* [Activity] Everything from the line with "The height and width of the screenshot is (762, 1568)." to the end of the data below, both lines included, should be transcribed exactly; please omit the pictures.

....

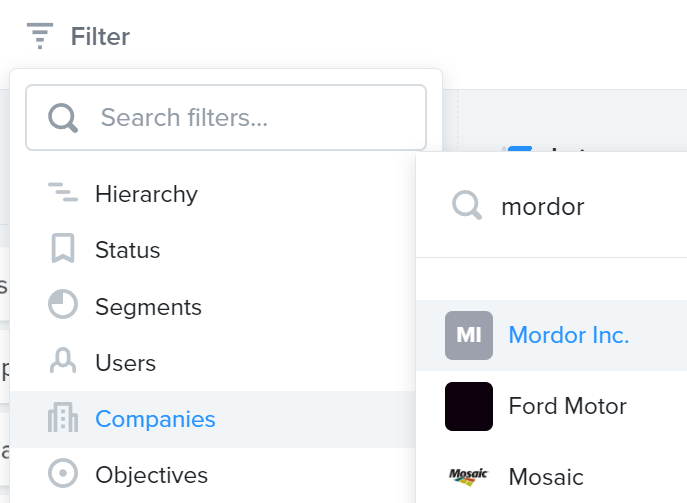Click the magnifier icon in Search filters
The height and width of the screenshot is (503, 687).
[63, 117]
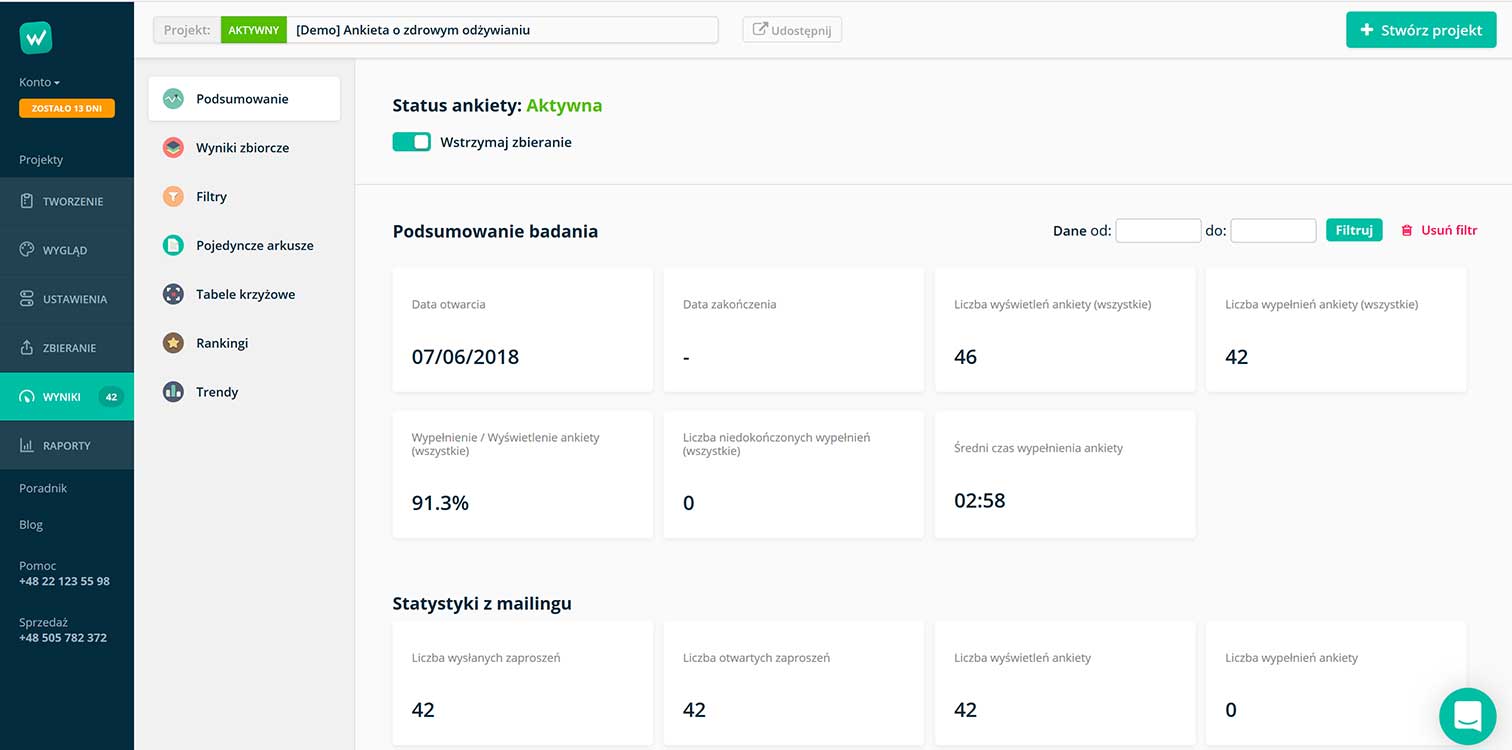Select the Podsumowanie tab
Image resolution: width=1512 pixels, height=750 pixels.
pyautogui.click(x=243, y=99)
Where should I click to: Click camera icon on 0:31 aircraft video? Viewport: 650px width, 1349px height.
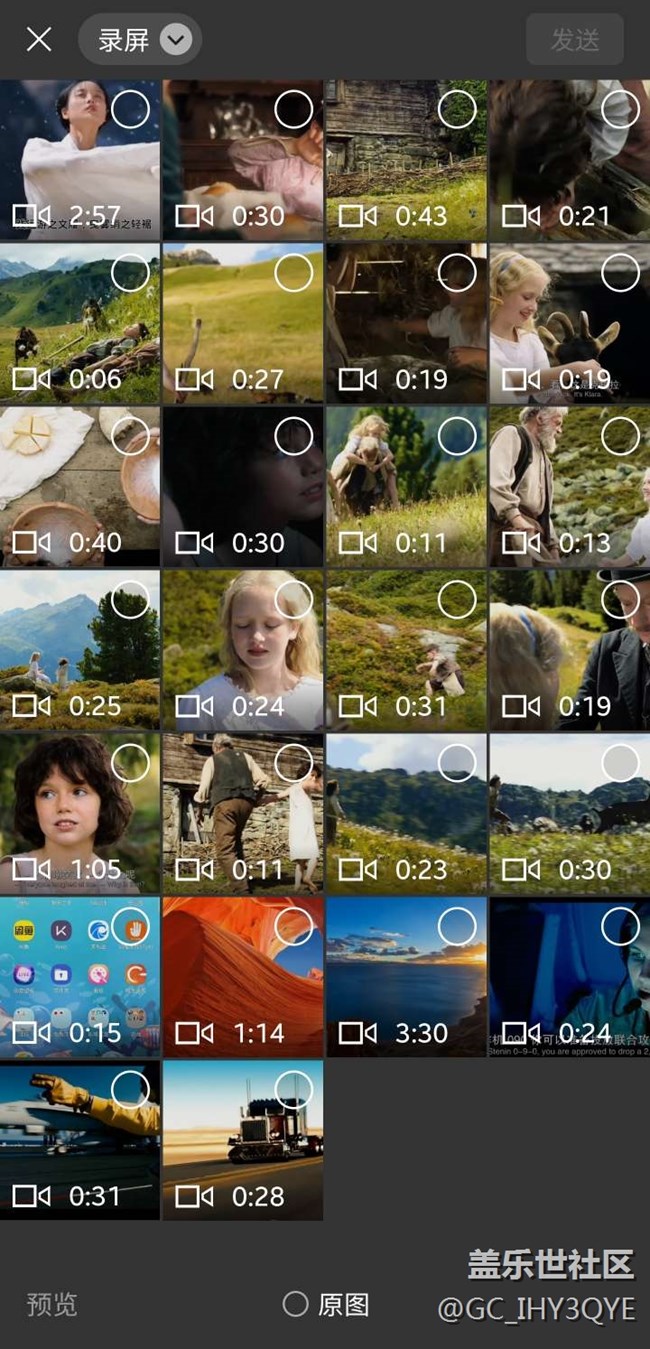pos(31,1196)
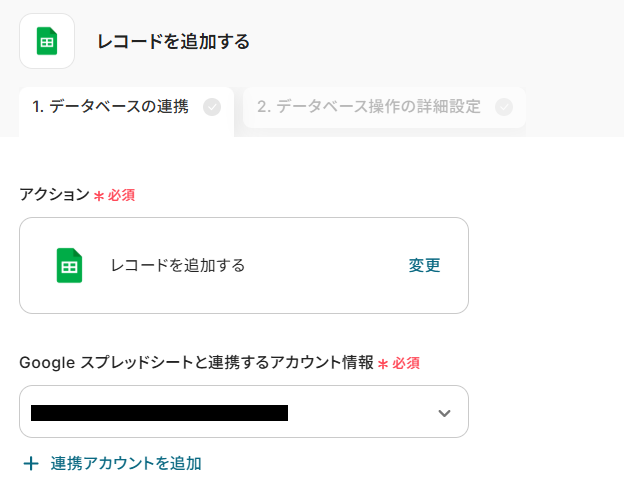The image size is (624, 492).
Task: Click the Google Sheets icon in the page header
Action: [47, 41]
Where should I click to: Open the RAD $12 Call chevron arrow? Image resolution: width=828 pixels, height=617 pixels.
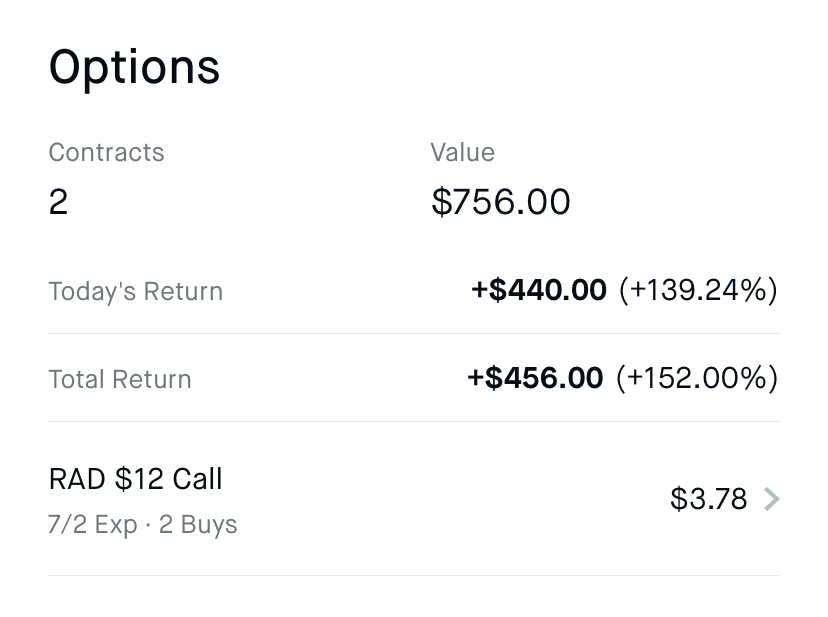pyautogui.click(x=771, y=498)
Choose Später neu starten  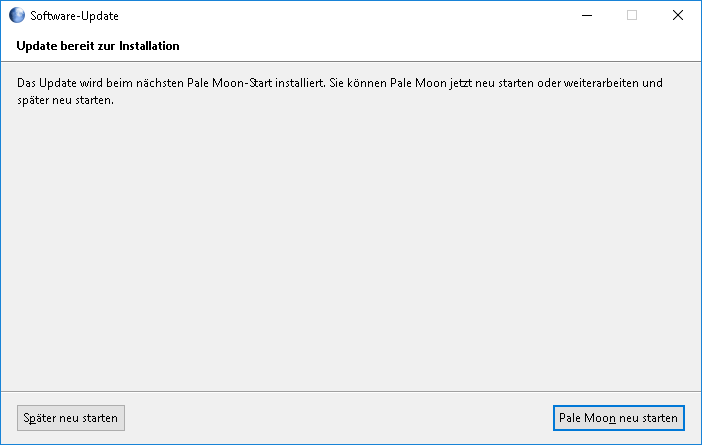tap(71, 418)
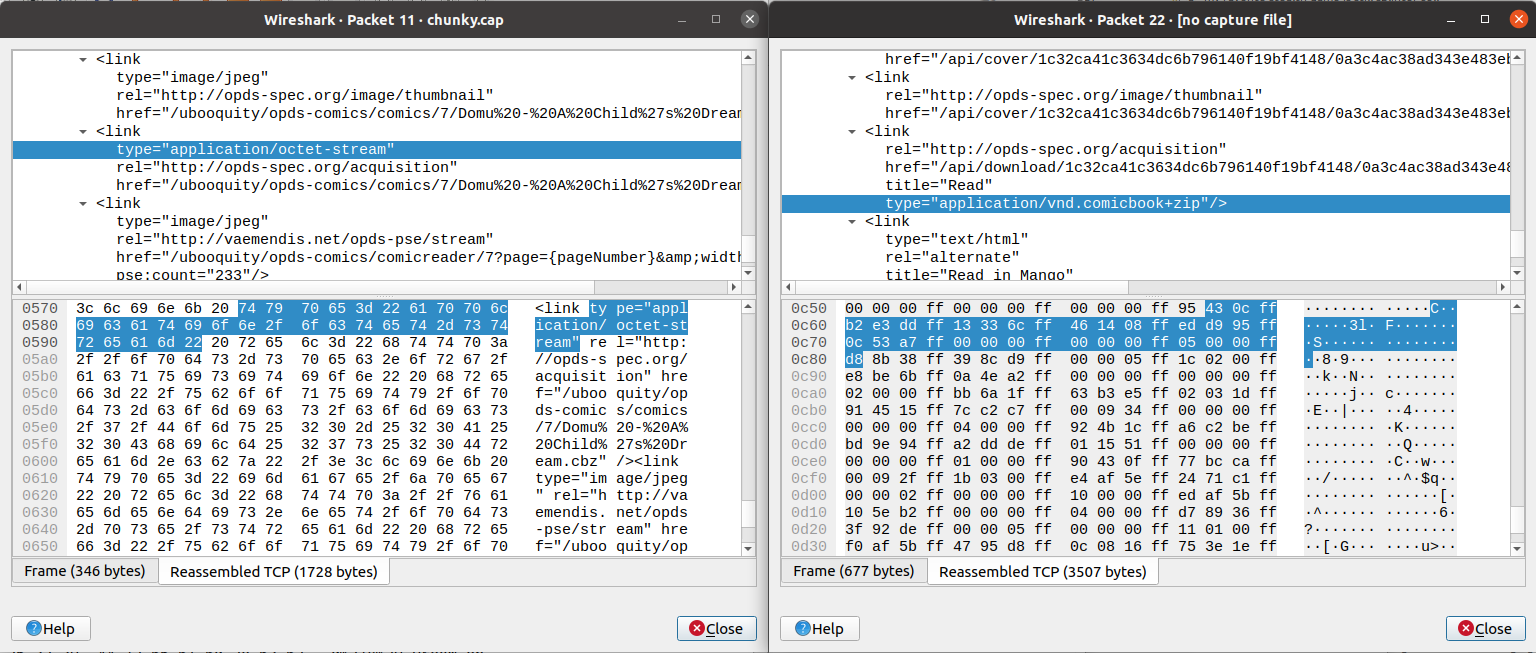Image resolution: width=1536 pixels, height=653 pixels.
Task: Click the Help question-mark icon in Packet 22 window
Action: (x=805, y=628)
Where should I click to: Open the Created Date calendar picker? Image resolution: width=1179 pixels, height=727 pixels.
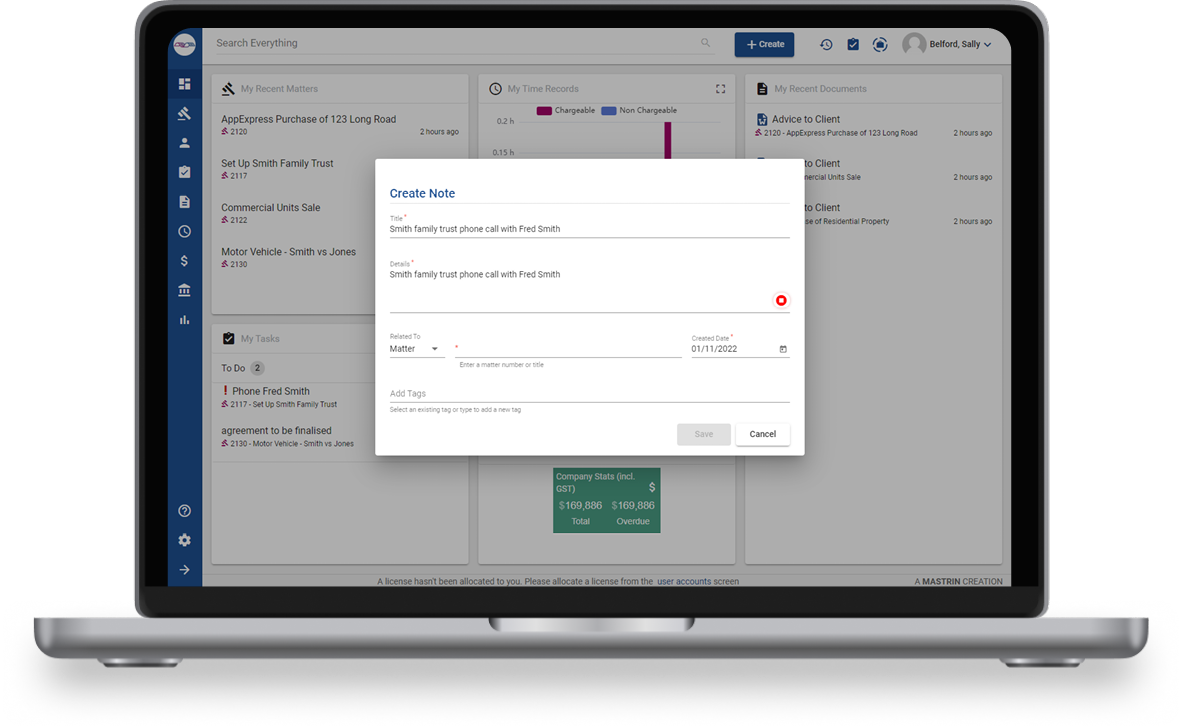pyautogui.click(x=783, y=349)
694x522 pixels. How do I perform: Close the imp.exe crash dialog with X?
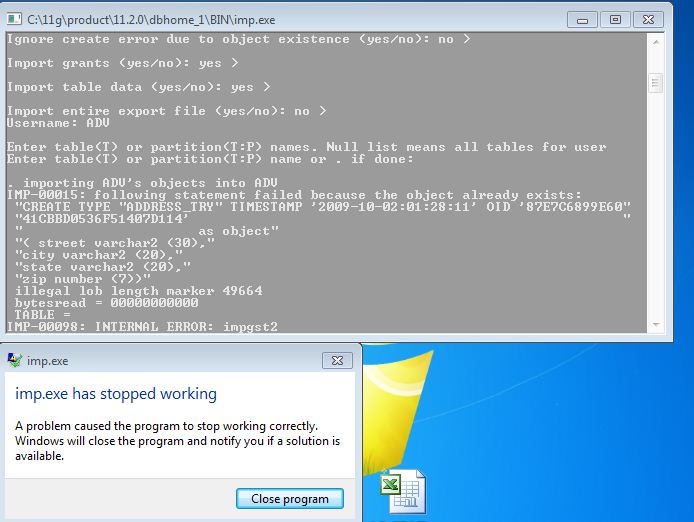pos(337,360)
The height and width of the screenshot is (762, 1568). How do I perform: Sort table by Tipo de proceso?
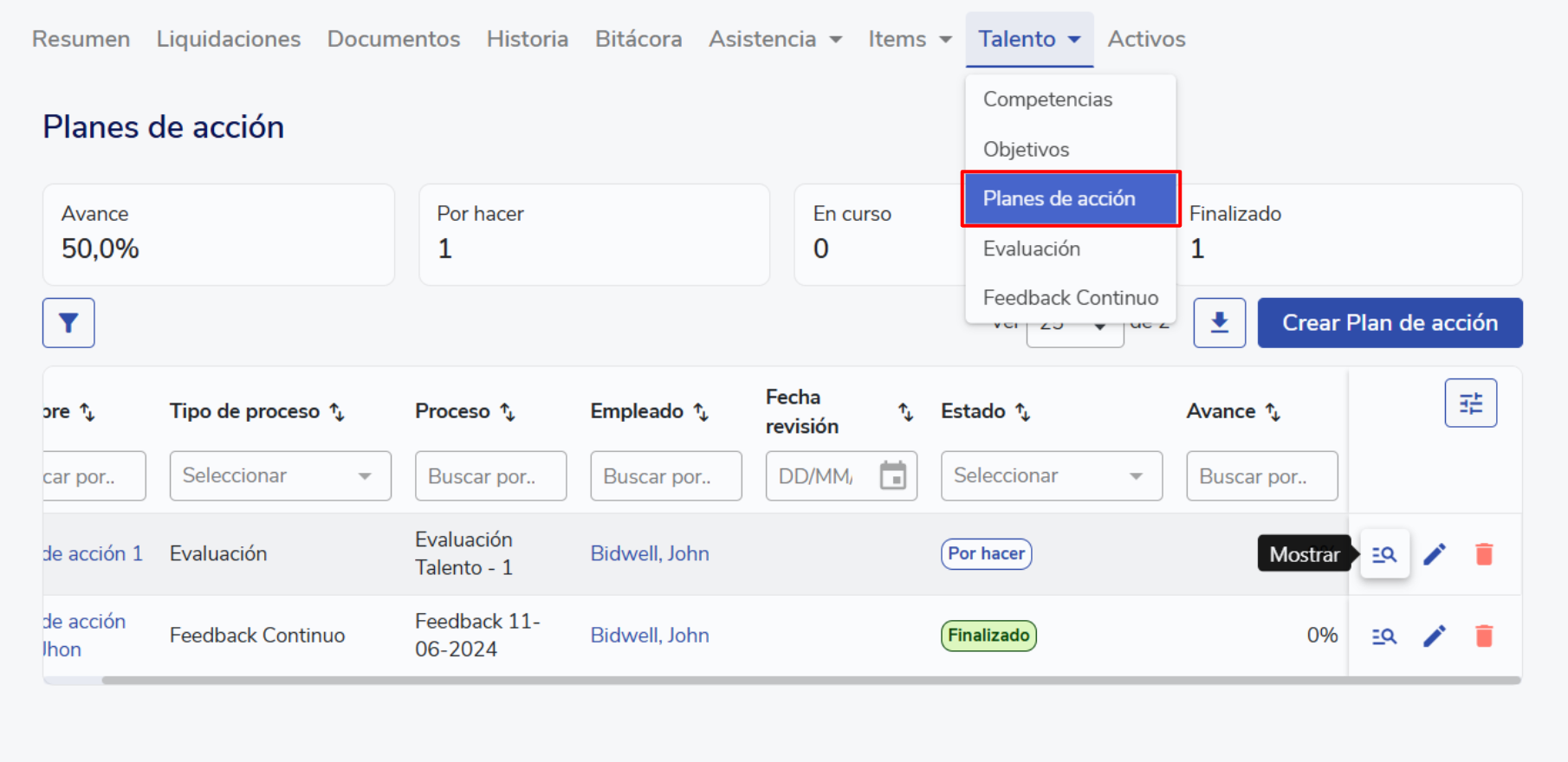pos(337,412)
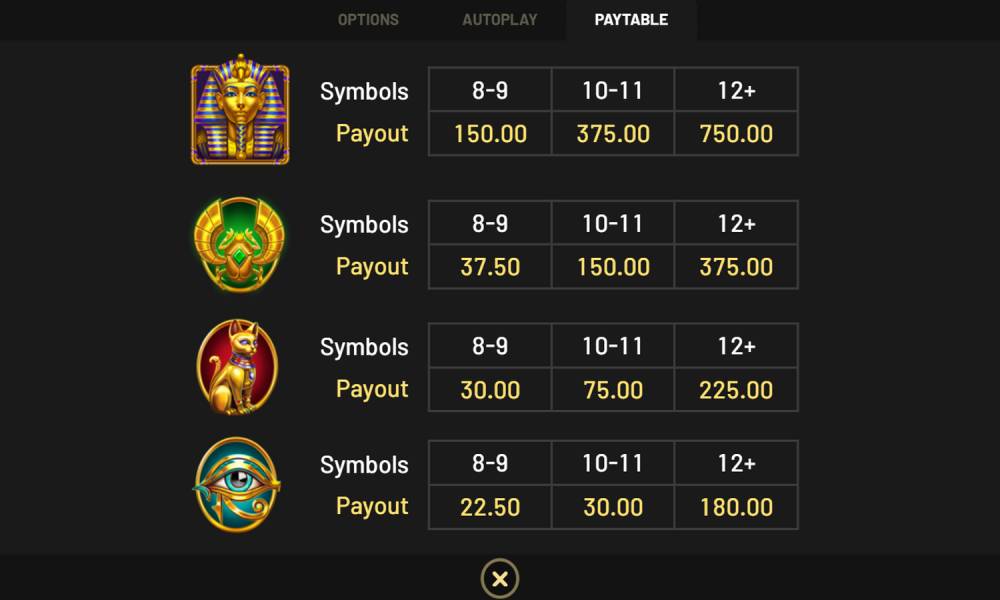This screenshot has width=1000, height=600.
Task: Click the golden Pharaoh mask symbol
Action: 240,109
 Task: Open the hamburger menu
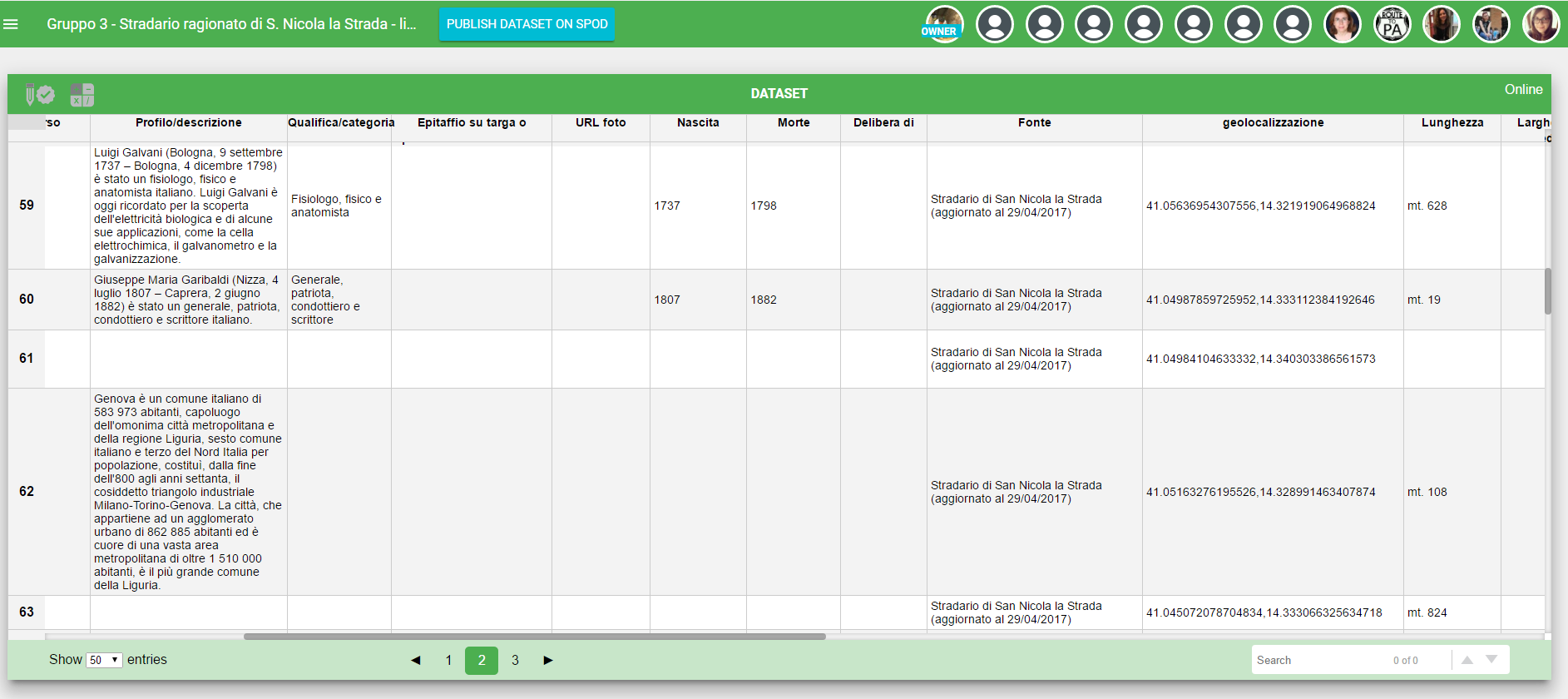point(11,24)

....

* [Response for this exercise]
The height and width of the screenshot is (762, 1568). How do I perform: Sort table by Tipo de proceso?
pos(337,412)
This screenshot has width=1000, height=600.
Task: Click the golden Pharaoh mask symbol
Action: 240,109
 Task: Open the hamburger menu
point(11,24)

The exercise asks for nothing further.